À l’occasion du centenaire de Frantz Fanon, le Musée des Civilisations noires de Dakar a accueilli, du 17 au 20 décembre 2025, un colloque international destiné à célébrer l’héritage du penseur anticolonial. Mais derrière l’hommage intellectuel, un malaise s’est fait jour : la marginalisation persistante des voix féministes dans les discussions sur l’émancipation.
Féminismes africains et luttes de décolonisation
Lors d’un panel intitulé « Féminismes africains et luttes de décolonisation », plusieurs militantes et chercheuses ont exprimé leur frustration face à la difficulté pour leurs voix d’être pleinement entendues.
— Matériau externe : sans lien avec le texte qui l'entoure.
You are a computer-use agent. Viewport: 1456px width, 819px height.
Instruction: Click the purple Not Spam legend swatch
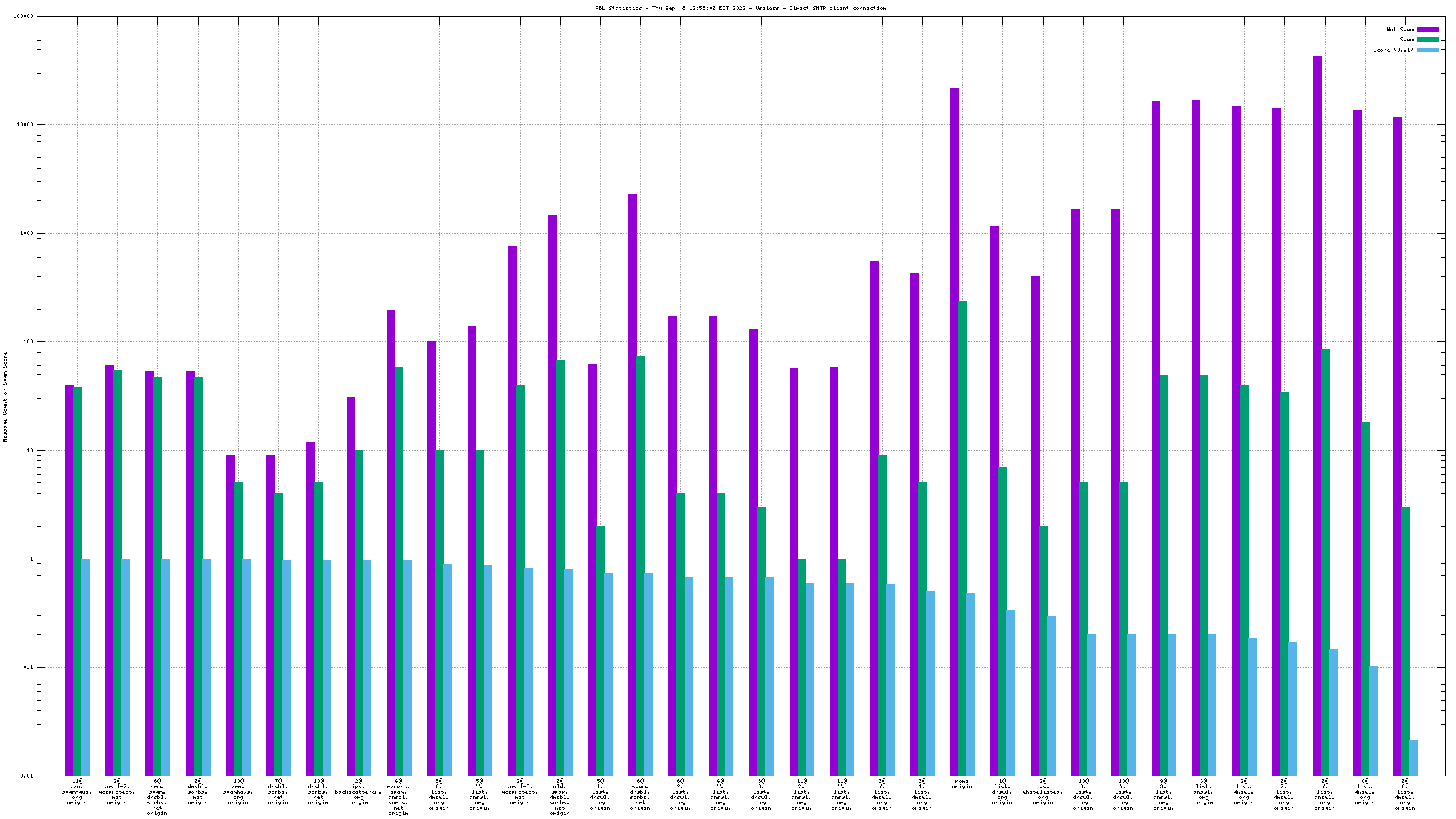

Pour Tabara Korka Ndiaye, militante féministe, la colonisation n’est pas une abstraction : « La colonisation, nous l’avons tous vécue, hommes et femmes, dans nos corps. Il n’y a pas eu de séparation. » Elle déplore également le manque d’écoute des intellectuels : « Je ne comprends pas tous ces pseudo-intellectuels qui viennent nous parler de Fanon mais qui sont complètement incapables d’avoir des débats avec les femmes africaines, de les écouter, mais aussi d’entendre comment est-ce qu’on veut lutter, et quelles sont nos priorités. »
Fanon relu sous un angle critique
L’historienne Lissel Quiroz, professeure à l’Université de Cergy (France), a proposé une lecture critique de l’œuvre de Fanon. Selon elle, « Fanon est un homme de son temps », et ses textes reflètent une perspective androcentrée. « Dans ses écrits, le sujet révolutionnaire est avant tout masculin, et la femme noire n’y apparaît qu’en marge. »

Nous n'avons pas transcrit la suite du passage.